## SUPPLIED TEXT
As the nation’s oldest English-language daily broadsheet, The Manila Times has naturally had many homes in its 119 years of existence. Former Times journalist Luis Serrano, in his book “History of The Manila Times,” writes that Thomas Gowan—an Englishman who had lived in the Philippines for some time before finally publishing the newspaper in 1989 to meet the demands of Americans in Manila for information—first hired Chofre y Compania, a small printing press, to put out the paper. The press was located on Calle Alix, now Legarda Street in Sampaloc, Manila, while the paper opened its downtown office in Escolta, effectively considered The Manila Times’ first home.

## PROVIDED DATA
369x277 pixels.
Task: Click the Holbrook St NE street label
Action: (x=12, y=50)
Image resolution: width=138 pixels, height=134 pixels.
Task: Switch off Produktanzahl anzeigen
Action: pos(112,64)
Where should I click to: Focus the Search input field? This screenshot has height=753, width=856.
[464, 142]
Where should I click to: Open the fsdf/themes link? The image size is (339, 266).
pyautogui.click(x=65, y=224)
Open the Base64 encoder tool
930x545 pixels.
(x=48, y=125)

* * *

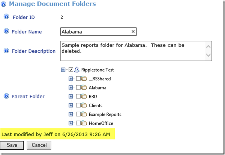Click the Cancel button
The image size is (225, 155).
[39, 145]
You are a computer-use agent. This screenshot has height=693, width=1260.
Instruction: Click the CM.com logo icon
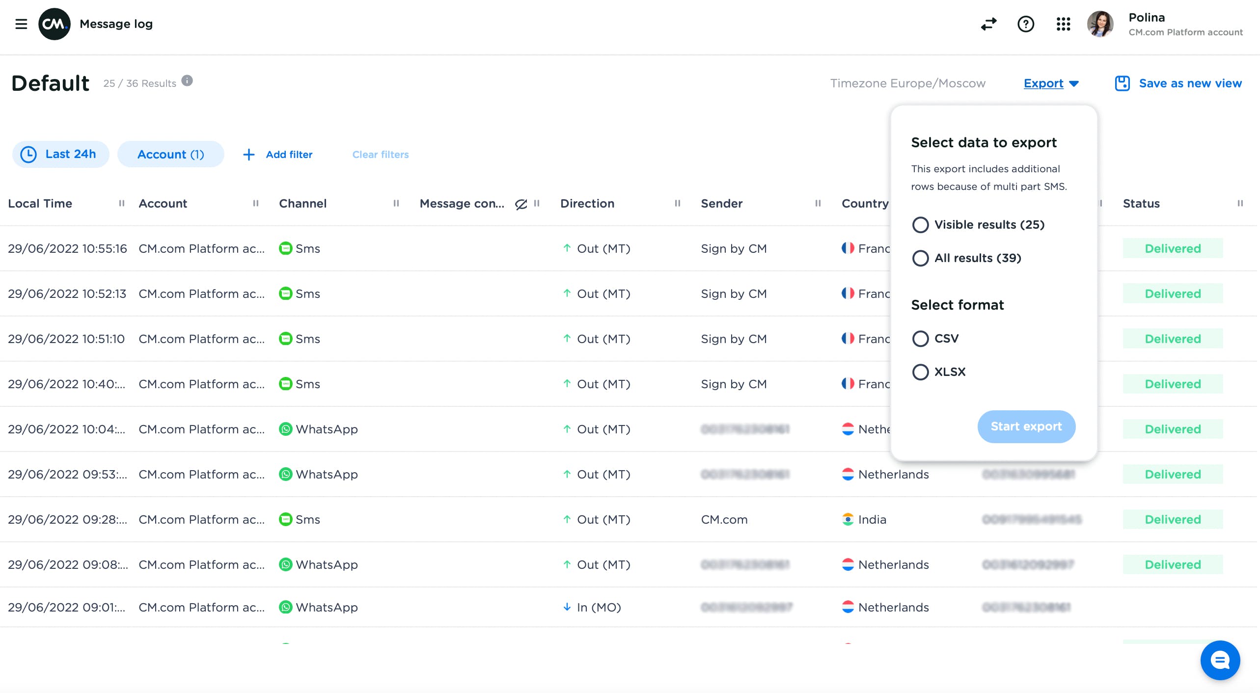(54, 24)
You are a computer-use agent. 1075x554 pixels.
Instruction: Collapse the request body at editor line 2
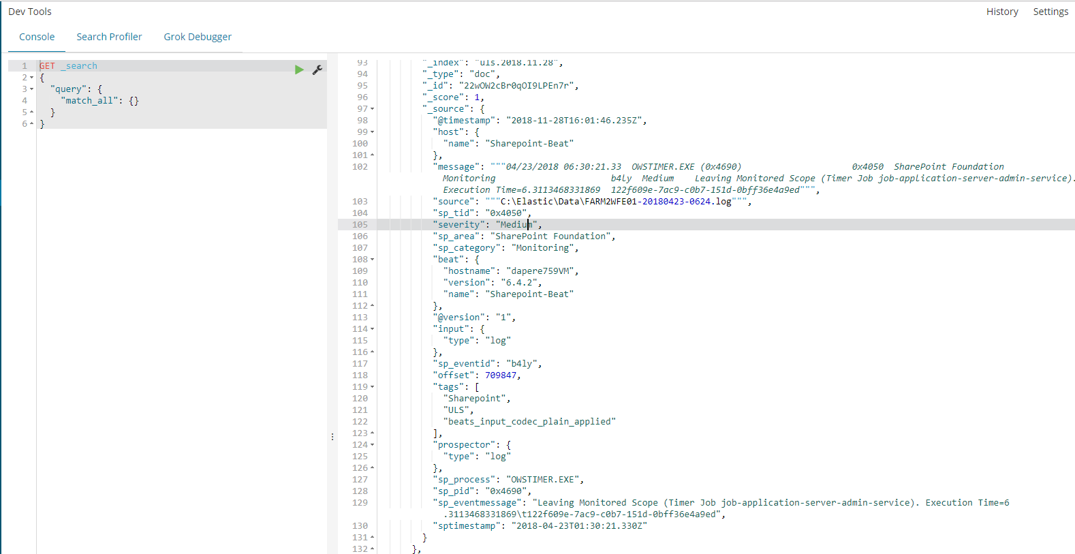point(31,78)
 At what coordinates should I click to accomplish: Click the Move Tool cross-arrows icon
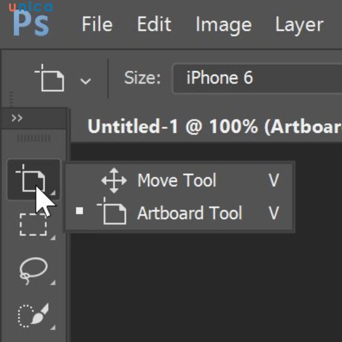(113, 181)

---

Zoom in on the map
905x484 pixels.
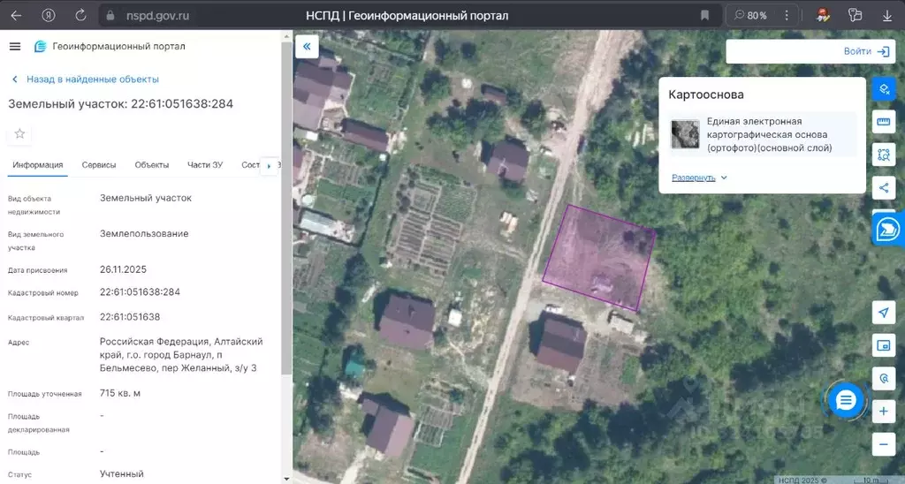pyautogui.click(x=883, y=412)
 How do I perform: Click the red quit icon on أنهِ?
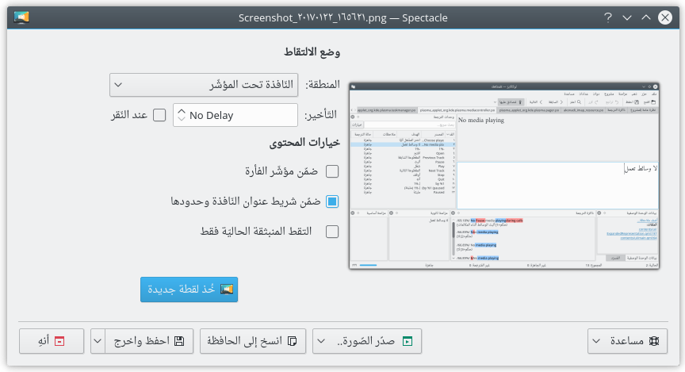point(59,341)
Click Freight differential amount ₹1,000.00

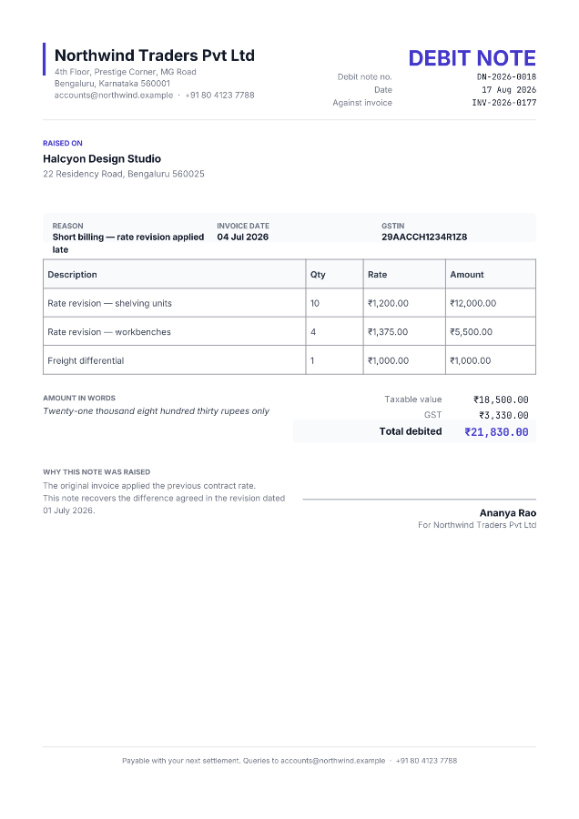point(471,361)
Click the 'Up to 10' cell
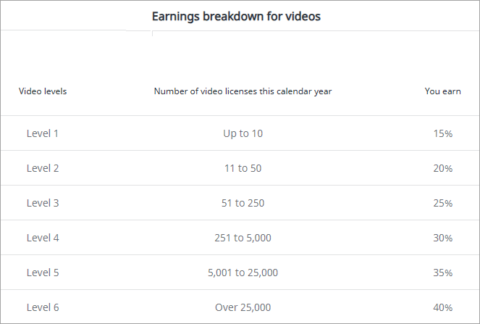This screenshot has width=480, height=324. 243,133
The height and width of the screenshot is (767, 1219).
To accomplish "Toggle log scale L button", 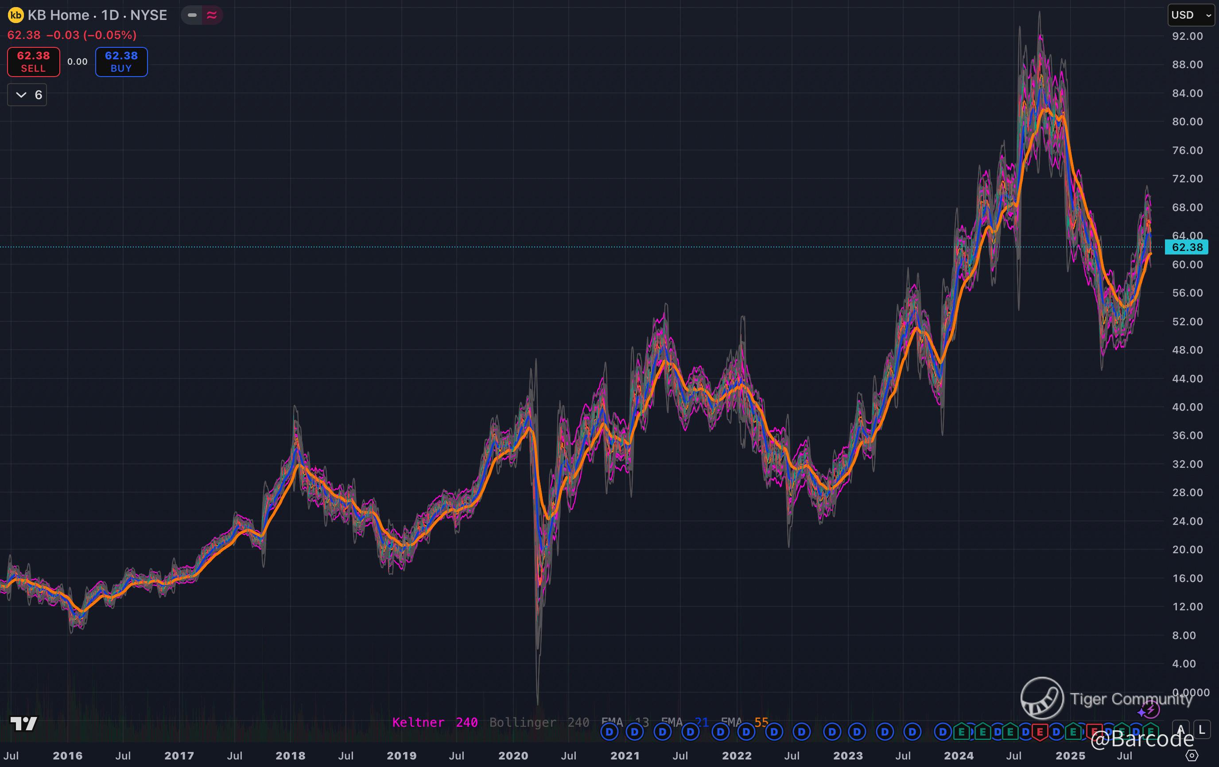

## TO DO
According to the Manila Times history passage, where did the paper open its downtown office? The records have no connection to the passage about The Manila Times.

## ANSWER BELOW
In Escolta.